Under these circumstances, we think that the District Court acted within the bounds of its discretion in declining to entertain the objection. Rule 41(e) provides in relevant part that “the motion [to suppress] shall be made before trial or hearing unless opportunity therefor did not exist or the defendant was not aware of the grounds for the motion, but the court in its discretion may entertain the motion at the trial or hearing.” Clearly the present case does not fall within the specified exceptions. Ample time existed for making the motion (five months before the first trial and another five months before the second), and indisputably the defendant had full knowledge of the circumstances of the seizure. See Isaacs v. United States, 283 F.2d 587 (10th Cir., 1960); United states v. Romero, 249 F.2d 371, 374 (2d Cir., 1957); United States v. Chieppa, 241 F.2d 635, 637-638 (2d Cir., 1957); cf. Jones v. United States, 362 U.S. 257, 264, 80 S.Ct. 725, 4 L.Ed.2d 697 (1960).

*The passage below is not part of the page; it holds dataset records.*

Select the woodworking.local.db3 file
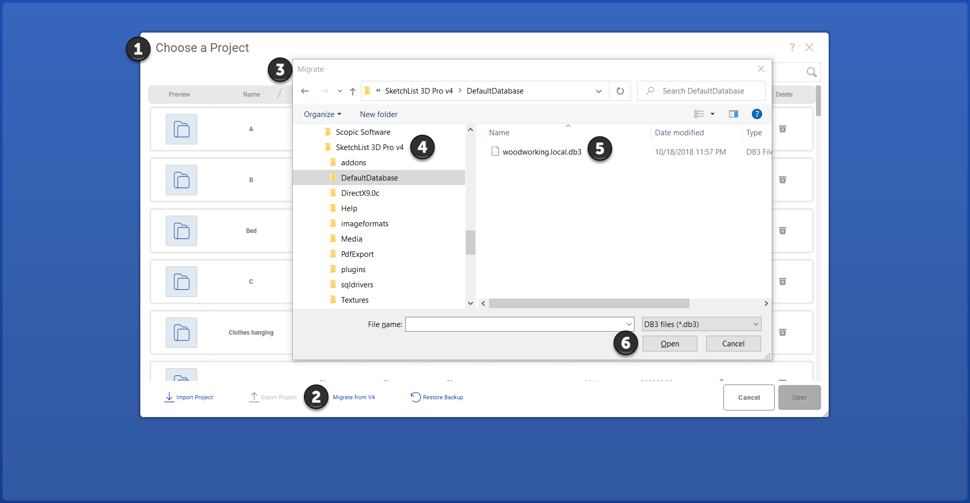 click(541, 152)
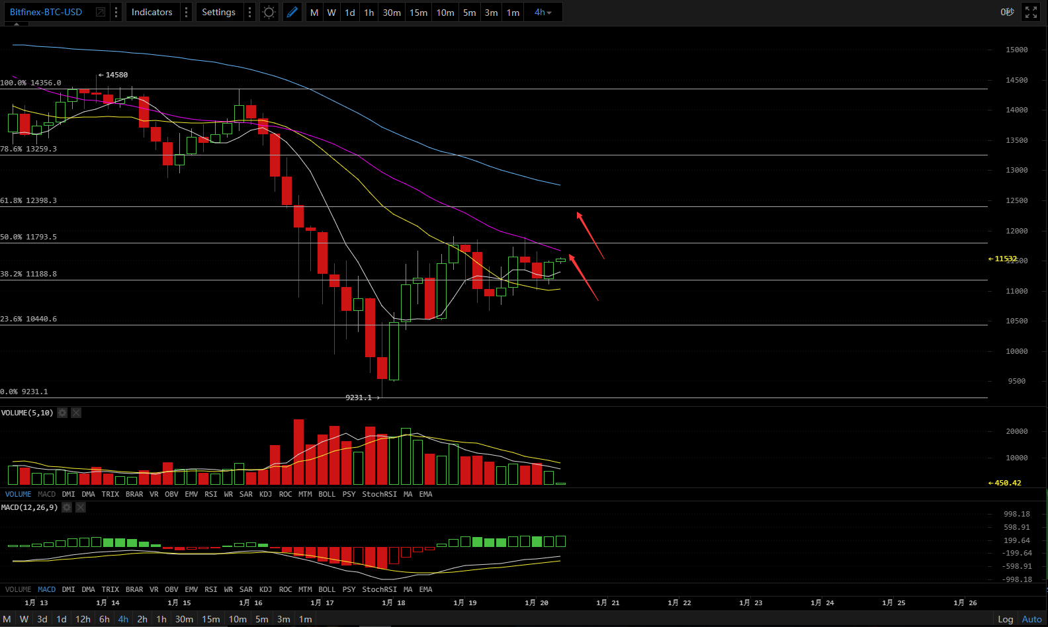Close the VOLUME indicator panel
Image resolution: width=1048 pixels, height=627 pixels.
click(76, 413)
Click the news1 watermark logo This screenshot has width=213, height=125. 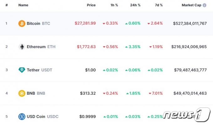(x=187, y=115)
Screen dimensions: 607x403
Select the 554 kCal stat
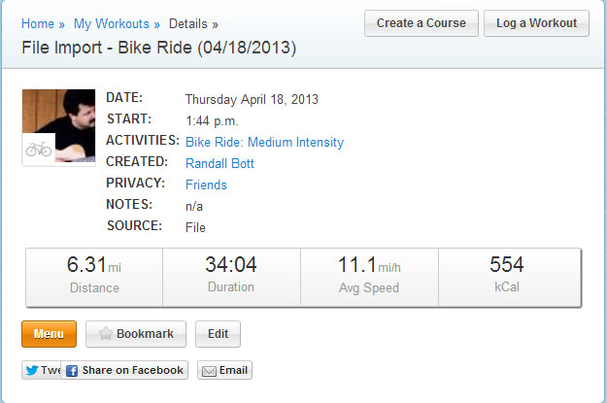coord(507,275)
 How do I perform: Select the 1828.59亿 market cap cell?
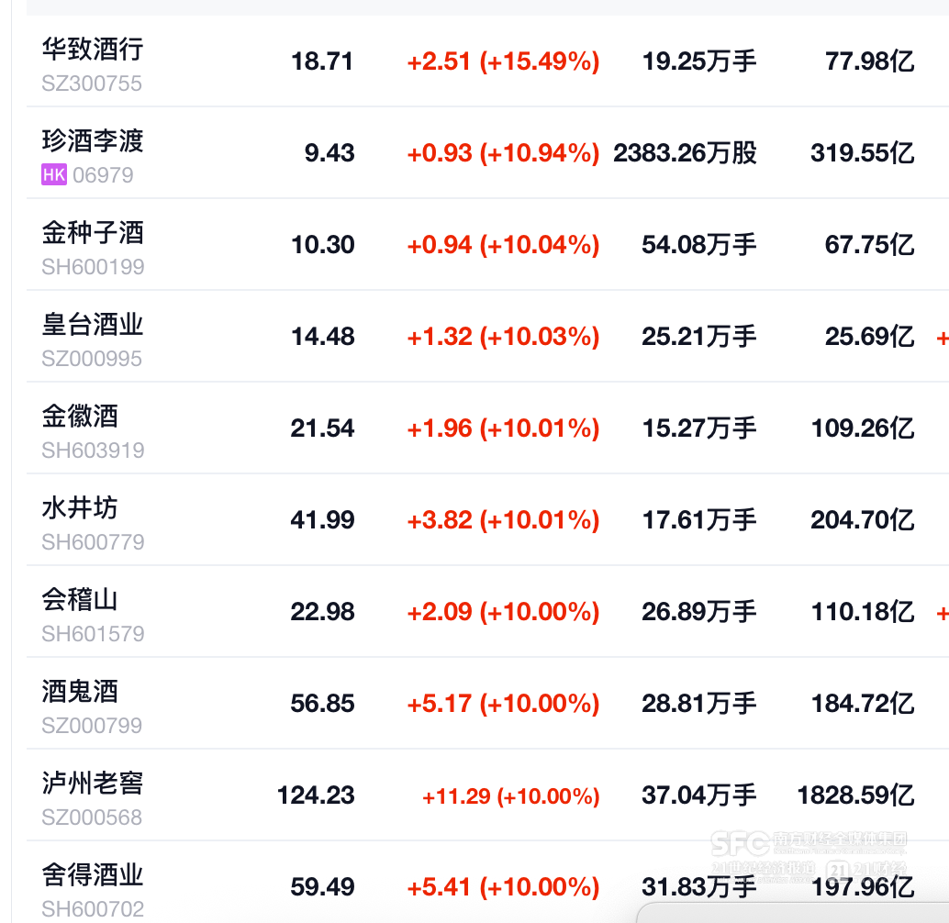[x=855, y=795]
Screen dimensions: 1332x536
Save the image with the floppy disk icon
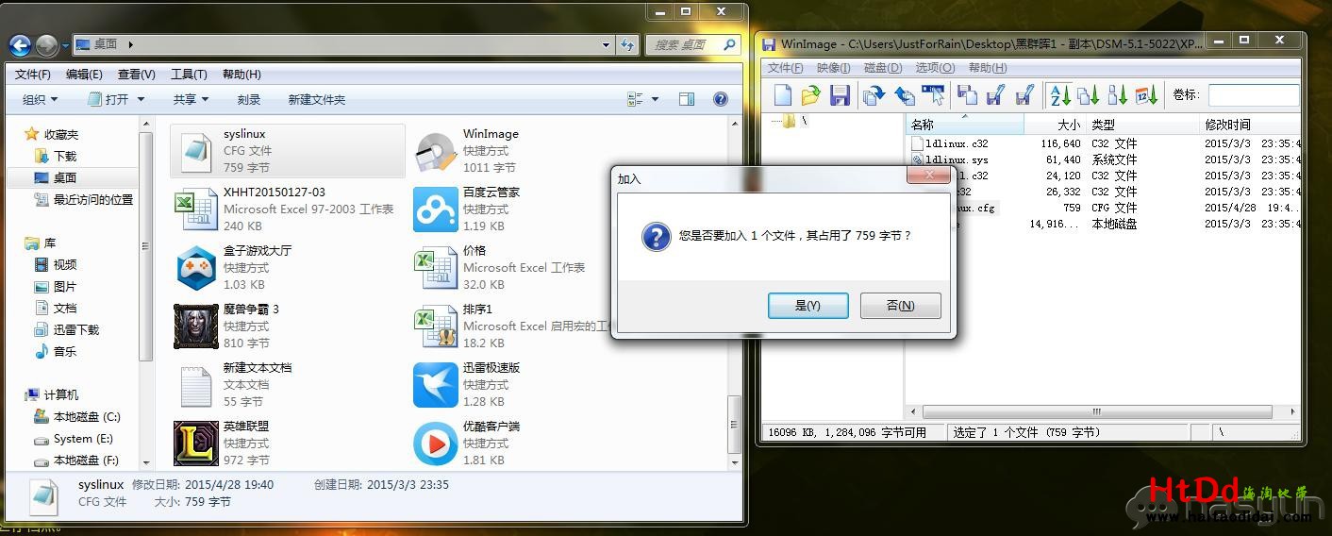[840, 95]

Still, we would be loath to hold that, for the sake of procedural orderliness, the defendant was disqualified from pressing her claim during the course of trial if some explanation had been made to appear for her failure to comply with Rule 41(e), other than neglect. Cf. Gouled v. United States, 255 U.S. 298, 312-313, 41 S.Ct. 261, 65 L.Ed. 647 (1921) ; 2 Ganci v. United States, 287 Fed. 60, 66-67 (2d Cir., 1923). Nothing of this character is offered. True, the defendant’s present attorneys did not enter the case until a week before the second trial, but she had almost constant legal representation from the time proceedings were begun against her in 1958.

In addition, we think that the defendant is not in a position to avail herself of the rule announced in Amos v. United States, 255 U.S. 313, 41 S.Ct. 266, 65 L.Ed. 654 (1921). There the testimony of government witnesses at the trial showed a clear violation of Fourth Amendment rights, and the Court held that in those circumstances the trial judge had no discretion to decline to consider the objection to the evidence even though advanced while the trial was in progress. Here, in contrast, it is far from clear that there was an illegal search and seizure; seemingly Mrs. Milanovich’s acquiescence when her husband consented to the search was part of a deliberate design on her part to cast full responsibility for the presence of the stolen money upon either her husband or the house guest. Refusal to entertain the belated objection was not error.

*629 A second issue presented on this appeal relates to the conduct of the special assistant to the Attorney General of the United States, assigned to prosecute this case for the Government. Raised on a motion for new trial filed some three months after final judgment, the allegation is that the prosecutor volunteered information to a local radio station concerning Mrs. Milanovich’s alleged criminal record. The prosecutor happened to be the attorney for the radio station. When there for consultation on other matters, he allegedly made the statements about the appellant at the solicitation of the news broadcaster, with knowledge that they would be repeated over the air. His assertions that Mrs. Milanovich was a woman with a long record of arrests on charges of prostitution and liquor sales were broadcast at least three times during the week preceding the second trial. The motion for a new trial based upon this ground has, by consent of the parties, been made part of the main appeal.

The Government makes no attempt to defend such conduct of a prosecutor.